[Work task]
Filter the entries for the word "dimensions". Copy each line in which it occurs.

[Exercise materials]
::::::::

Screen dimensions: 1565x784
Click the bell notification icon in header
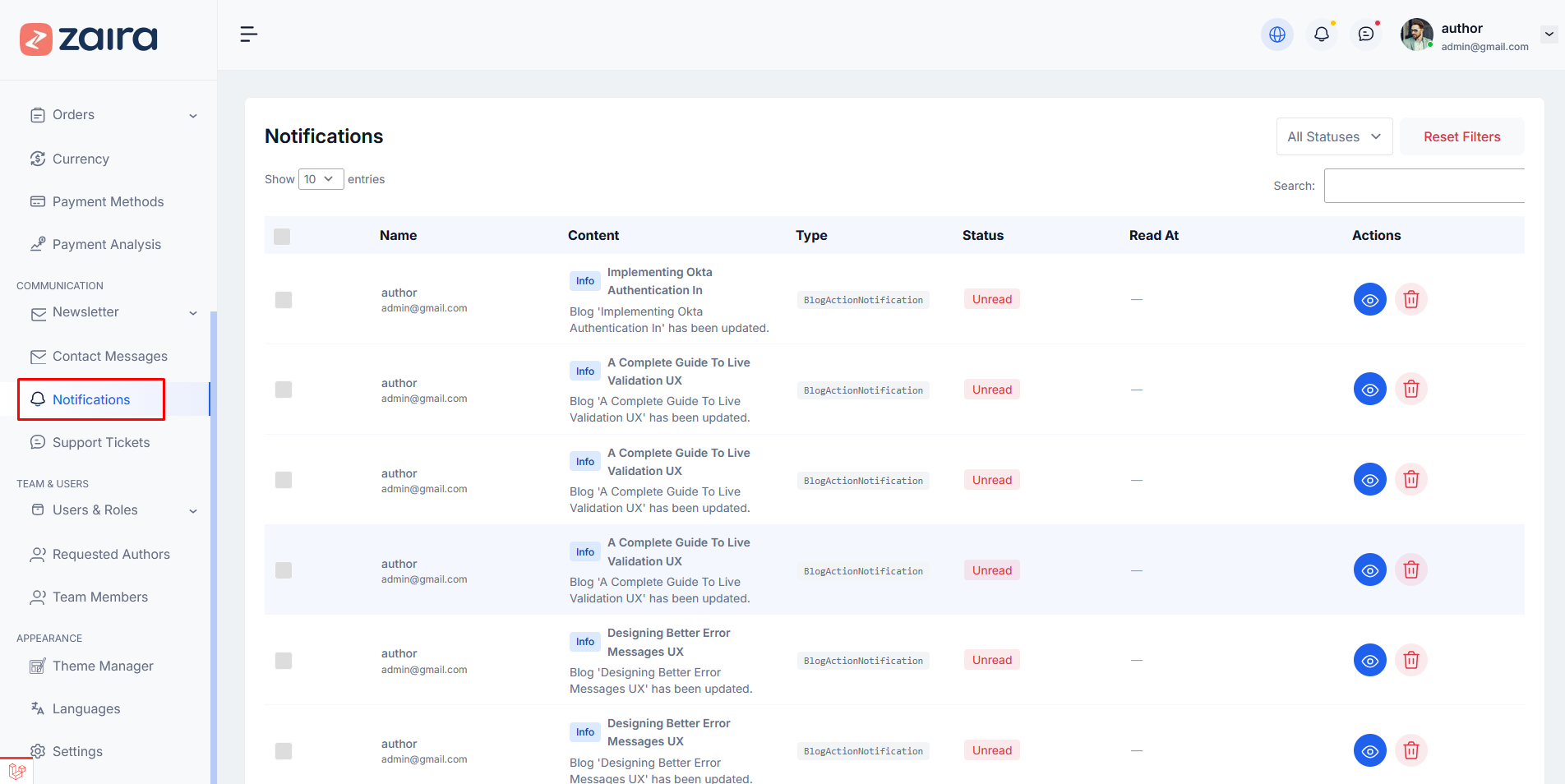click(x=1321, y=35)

::::::::

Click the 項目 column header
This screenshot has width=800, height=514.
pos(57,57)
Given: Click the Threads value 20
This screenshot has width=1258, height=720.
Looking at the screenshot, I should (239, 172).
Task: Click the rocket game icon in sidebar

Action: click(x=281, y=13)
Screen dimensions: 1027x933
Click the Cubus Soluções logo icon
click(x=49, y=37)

::::::::

[Your response]
Screen dimensions: 1565x784
Screen dimensions: 1027x933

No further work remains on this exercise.